Pesquisa desenvolvida amplia a
possibilidade de terapia direcional no tratamento do câncer usando quinoxalinas
e nanopartículas de ouro.
Por José de Paiva Rebouças - Ascom/ICe-UFRN
Apesar do
avanço da ciência, o câncer ainda é uma das doenças mais temidas da humanidade.

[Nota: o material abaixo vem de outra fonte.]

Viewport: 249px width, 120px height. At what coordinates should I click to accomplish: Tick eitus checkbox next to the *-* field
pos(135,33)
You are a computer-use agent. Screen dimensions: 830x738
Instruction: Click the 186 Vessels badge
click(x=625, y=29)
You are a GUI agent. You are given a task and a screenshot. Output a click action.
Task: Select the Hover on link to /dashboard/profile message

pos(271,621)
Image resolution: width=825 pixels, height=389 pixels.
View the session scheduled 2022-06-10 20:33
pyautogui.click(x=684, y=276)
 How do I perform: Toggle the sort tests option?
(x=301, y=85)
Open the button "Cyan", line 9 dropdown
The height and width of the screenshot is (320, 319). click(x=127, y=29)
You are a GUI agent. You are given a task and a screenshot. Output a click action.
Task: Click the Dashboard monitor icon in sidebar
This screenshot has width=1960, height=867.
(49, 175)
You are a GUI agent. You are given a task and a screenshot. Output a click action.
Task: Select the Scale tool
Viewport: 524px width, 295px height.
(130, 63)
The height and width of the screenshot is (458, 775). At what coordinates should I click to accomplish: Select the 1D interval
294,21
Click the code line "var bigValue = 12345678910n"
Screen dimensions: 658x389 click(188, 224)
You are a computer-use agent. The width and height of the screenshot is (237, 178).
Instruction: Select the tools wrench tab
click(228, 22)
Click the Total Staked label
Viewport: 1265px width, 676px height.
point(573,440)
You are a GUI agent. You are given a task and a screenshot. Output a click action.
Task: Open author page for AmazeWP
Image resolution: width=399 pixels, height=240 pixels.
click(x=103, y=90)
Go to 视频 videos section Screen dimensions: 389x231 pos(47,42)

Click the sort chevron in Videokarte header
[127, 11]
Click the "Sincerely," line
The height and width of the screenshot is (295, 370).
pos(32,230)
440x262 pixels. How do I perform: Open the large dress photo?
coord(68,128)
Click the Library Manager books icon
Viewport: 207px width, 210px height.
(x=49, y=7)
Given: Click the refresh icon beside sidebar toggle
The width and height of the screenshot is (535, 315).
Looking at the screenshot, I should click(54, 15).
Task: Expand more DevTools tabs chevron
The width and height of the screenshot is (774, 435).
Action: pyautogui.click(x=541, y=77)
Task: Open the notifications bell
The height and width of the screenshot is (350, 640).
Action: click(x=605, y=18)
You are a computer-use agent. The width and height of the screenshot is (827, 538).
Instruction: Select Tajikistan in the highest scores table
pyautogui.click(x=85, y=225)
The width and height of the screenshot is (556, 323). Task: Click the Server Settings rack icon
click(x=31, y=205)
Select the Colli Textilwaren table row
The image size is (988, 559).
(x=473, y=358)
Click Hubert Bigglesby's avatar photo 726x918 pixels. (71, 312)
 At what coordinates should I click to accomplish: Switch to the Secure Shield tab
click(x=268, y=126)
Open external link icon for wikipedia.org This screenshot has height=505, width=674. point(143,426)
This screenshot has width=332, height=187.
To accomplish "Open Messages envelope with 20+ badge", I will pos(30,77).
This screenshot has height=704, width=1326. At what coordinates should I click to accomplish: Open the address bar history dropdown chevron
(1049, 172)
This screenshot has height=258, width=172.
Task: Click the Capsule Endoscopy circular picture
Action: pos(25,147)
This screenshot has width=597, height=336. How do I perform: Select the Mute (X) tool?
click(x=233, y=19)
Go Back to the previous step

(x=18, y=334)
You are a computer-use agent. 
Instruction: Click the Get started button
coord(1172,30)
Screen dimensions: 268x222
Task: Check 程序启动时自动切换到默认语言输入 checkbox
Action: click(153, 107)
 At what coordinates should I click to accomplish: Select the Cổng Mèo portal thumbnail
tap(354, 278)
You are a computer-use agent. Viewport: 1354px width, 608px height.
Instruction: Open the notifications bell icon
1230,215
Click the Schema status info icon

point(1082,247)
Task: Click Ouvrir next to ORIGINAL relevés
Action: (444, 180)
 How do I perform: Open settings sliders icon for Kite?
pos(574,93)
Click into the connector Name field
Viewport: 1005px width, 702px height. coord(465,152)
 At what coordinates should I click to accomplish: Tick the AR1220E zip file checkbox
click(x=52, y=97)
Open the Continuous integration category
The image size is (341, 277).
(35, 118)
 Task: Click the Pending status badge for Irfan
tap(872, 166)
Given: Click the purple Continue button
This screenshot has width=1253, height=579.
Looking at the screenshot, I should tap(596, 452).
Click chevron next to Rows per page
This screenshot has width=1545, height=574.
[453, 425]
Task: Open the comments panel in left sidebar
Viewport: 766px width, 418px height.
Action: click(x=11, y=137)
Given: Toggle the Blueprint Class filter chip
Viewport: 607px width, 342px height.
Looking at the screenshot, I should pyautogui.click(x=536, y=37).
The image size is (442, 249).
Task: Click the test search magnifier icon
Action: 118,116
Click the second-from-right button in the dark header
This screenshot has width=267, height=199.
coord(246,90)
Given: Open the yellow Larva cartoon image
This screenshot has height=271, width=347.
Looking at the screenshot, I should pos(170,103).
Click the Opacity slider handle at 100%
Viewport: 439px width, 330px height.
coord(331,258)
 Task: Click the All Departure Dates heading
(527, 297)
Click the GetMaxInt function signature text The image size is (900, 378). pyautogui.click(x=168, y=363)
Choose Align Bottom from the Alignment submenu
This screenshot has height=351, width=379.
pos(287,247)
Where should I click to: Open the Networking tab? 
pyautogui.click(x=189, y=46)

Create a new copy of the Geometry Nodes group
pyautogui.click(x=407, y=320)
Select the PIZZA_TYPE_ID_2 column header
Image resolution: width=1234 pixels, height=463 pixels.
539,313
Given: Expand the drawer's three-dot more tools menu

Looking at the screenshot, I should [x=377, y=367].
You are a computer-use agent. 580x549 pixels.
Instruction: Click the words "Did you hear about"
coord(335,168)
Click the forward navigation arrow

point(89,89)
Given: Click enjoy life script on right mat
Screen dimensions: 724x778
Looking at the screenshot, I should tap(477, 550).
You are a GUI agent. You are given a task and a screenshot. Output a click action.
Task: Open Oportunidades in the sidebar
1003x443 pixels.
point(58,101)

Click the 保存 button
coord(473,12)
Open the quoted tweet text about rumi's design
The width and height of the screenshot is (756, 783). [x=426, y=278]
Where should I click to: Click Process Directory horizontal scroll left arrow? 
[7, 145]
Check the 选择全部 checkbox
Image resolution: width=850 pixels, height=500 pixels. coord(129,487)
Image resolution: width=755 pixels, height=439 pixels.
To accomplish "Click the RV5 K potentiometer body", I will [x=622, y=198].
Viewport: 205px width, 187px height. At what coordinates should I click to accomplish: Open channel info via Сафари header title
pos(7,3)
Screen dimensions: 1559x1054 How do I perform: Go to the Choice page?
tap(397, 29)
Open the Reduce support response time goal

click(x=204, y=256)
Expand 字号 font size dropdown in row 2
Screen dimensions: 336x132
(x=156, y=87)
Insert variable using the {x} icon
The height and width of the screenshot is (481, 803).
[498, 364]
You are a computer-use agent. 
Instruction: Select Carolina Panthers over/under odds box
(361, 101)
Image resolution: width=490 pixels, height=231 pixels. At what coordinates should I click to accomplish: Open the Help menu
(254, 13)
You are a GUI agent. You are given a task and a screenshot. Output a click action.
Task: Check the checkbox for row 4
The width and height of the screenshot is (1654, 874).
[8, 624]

A Agência Internacional de Pesquisa em Câncer, ligada à Organização Mundial de
Saúde (OMS), estimou 18 milhões de novos casos no ano passado, com crescimento
de 28% nos últimos seis anos. Isso significa que um em cada cinco homens e uma
em cada seis mulheres no mundo desenvolverá câncer durante a sua vida. Por se
tratar de uma doença de múltiplos fatores causada pelo acúmulo de mutações
genéticas que levam à proliferação anormal de tecidos, é difícil traçar um
único caminho para o tratamento do câncer. Contudo, novo estudo publicado no
New Journal of Chemistry por pesquisadores da Universidade Federal do Rio
Grande do Norte (UFRN) abre caminhos para a realização de tratamentos mais
efetivos usando o direcionamento de nanopartículas.
A
decodificação da seqüência do genoma humano possibilitou à Ciência localizar os
genes mais freqüentemente mutados diretamente correlacionados às proteínas
superexpressas no crescimento de tumores cancerosos. Isso foi fundamental no
avanço e aparecimento de novas pesquisas e tratamentos contra a doença. Uma
delas é a terapia direcionada que permite atacar somente as células cancerosas,
ao contrário da quimioterapia que também afeta as células normais e provoca
muitos efeitos negativos à saúde dos pacientes. Acontece que este tratamento é
ainda muito complexo e caro, o que dificulta sua popularização.
No novo
estudo, os cientistas modificaram, de forma simplificada, nanopartículas de
ouro através da inserção, em sua superfície, de quinoxalinas sintetizadas. Além
disso, usando simulação molecular (in silico), observaram que esta mutação
permite atacar, com grande eficiência, células cancerosas por meio da terapia
dirigida. Menores que 100 nanômetros, as nanopartículas de ouro são produzidas,
como o próprio nome sugere, a partir do ouro. Elas são tão pequenas que podem,
por exemplo, transportar medicamentos para o interior das células sem perfurar
as membranas celulares. Também podem ser carreadas para partes específicas do corpo
humano em intervalos controlados.
Já as
quinoxalinas são agentes antitumorais e anticancerígenos capazes de inibirem
enzimas envolvidas na proliferação, motilidade e diferenciação do câncer.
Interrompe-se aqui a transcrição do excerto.